Even Jimmy Carter, a personage who comes under much derision from this particular blog, comes out on the right side in support of GWB’s approval of this purchase. Although Carter might waffle out of his current stance, given his track record.
When I worked in the Middle East, recycling petrodollars was the order of business. Now, as the US comes under more dependence from this region’s oil supplies, we are supposed to reject doing business with our allies in the troubled region. Smacks of Arab-bashing. The always hypocritical Democrats, ever indignant about ethnic or racial profiling, toss their objections to stereotyping aside to wax indignant about the purchase. No surprise there.
But free-marketers like Frist and Hastert should know better. Gutter politics does make strange bedfellows again and again, as when Bill Frist, Hillary Clinton, Hastert and Schumer all are under the covers together in this fight.
The always-wrong New York Times disgraces itself by taking numerous cheap shots at Bush for having cabinet members with ties to big business. This would sit better if the NYT had not heretofore consistently labeled GWB some sort of obsessive madman on security issues. But the NYT has for a long while now been unmoored from all pretense of journalistic consistency and editorial integrity.
The WSJ lets loose on both mugwump Republicans and Dems, but especially Dems!

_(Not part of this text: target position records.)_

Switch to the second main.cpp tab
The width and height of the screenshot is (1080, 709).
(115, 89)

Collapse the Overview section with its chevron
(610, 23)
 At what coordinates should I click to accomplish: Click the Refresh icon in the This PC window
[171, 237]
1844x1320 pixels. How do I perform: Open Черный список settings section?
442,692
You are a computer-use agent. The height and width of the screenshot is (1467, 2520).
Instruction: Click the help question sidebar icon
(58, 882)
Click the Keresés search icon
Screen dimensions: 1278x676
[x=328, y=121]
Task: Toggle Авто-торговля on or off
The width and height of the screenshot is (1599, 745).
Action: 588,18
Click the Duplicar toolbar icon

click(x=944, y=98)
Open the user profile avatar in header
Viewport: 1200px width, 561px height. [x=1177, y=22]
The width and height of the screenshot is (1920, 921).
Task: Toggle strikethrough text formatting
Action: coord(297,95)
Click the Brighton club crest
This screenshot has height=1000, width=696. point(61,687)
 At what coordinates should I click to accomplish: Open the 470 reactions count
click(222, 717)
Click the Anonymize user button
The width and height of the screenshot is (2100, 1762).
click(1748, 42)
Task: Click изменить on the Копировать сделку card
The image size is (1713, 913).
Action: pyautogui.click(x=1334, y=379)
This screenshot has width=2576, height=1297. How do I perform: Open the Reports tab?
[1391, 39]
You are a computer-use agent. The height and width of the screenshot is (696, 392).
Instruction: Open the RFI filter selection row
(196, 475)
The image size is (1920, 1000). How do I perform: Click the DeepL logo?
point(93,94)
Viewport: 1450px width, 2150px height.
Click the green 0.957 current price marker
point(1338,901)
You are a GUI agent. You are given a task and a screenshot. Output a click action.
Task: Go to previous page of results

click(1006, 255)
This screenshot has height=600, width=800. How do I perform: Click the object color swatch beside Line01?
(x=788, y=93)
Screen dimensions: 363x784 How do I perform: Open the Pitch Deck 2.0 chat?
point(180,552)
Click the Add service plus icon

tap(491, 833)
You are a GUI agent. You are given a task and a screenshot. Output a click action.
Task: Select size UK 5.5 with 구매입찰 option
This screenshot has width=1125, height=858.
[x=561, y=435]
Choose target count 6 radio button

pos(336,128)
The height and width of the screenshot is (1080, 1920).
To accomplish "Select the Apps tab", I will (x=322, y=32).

As for the Democrats, we suppose this is a two-fer: They have a rare opportunity to get to the right of the GOP on national security, and they can play to their union, anti-foreign investment base as well. At a news conference in front of New York harbor, Senator Chuck Schumer said allowing the Arab company to manage ports "is a homeland security accident waiting to happen." Hillary Clinton is also along for this political ride.
So the same Democrats who lecture that the war on terror is really a battle for "hearts and minds" now apparently favor bald discrimination against even friendly Arabs investing in the U.S.? Guantanamo must be closed because it's terrible PR, wiretapping al Qaeda in the U.S. is illegal, and the U.S. needs to withdraw from Iraq, but these Democratic superhawks simply will not allow Arabs to be put in charge of American longshoremen. That's all sure to play well on al Jazeera.
Actually, the NYT did have one suggestion which could damp down the silliness and political posturing. The CFIU department in Treasury has a 1993 amendment calling for an extra 45 day extension on inquiries if the foreign investment is by a "foreign government," which is the case in this transaction.
How about a time-out so that a more sane and balanced dialogue can take place?